Ortalıkta durmayı sevmiyorum. Karakterleri
canlandırırken, içimiz dışımız gözüküyor zaten. Hatta belki biraz
fazla gözüküyor. Çünkü her karakter bizden bir şey çalıyor.
Bir parça daha anlatın desem, neler söylersiniz?
Utangaçım. Sevişmekten utanmam sette, ama ağlamaktan
utanırım. Herkesin ortasında ağlamak daha mahrem geliyor. Kendimle
kalmayı, geceleri çalışmayı seviyorum. Herkes el ayak çekince
beliririm ben. Arkadaşlarıma ve onların dertlerine düşkünümdür.

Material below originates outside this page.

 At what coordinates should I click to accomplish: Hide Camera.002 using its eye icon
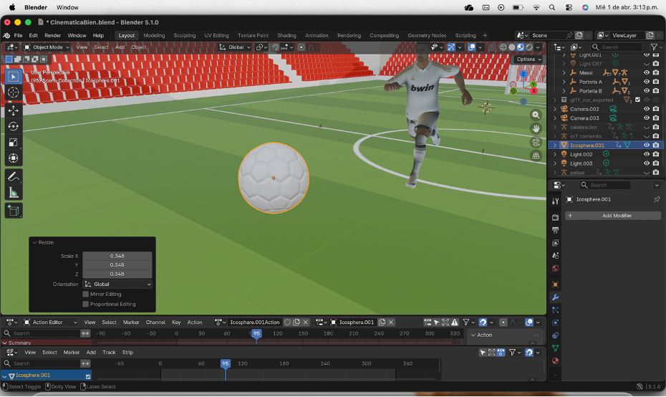[x=646, y=109]
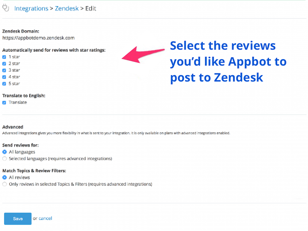Click the cancel link
Viewport: 308px width, 231px height.
point(45,218)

Sete girdiğim zaman, yani uzun çalışma dönemlerinde ortadan yok
olurum. Bir de öyküler yazarım. Sadece film öyküleri değil. Çocuk
yaşımdan beri yazıyorum. Ama onları çıkarmaya çekiniyorum. Para pul
konusunda çok savruğum. Bu yaşımda öğrenmeye başladım nasıl yaşamam
gerektiğini. Kendime bakmam. Şu bedene etmediğim kalmadı. Kendimle
rakibim sadece. Serseri ruhluyum, basıp gitmeyi, uzun zaman yok
olmayı seviyorum. Oğlum olmasa çok çabuk dağılırdım. Bir de kendime
değer vermem, övünecek yanım azdır. Yakında tamamen çekileceğim
ortalıktan. Mütavazı bir yaşam ve küçük beklentilerle film
yapacağım günü şimdiden özlüyorum.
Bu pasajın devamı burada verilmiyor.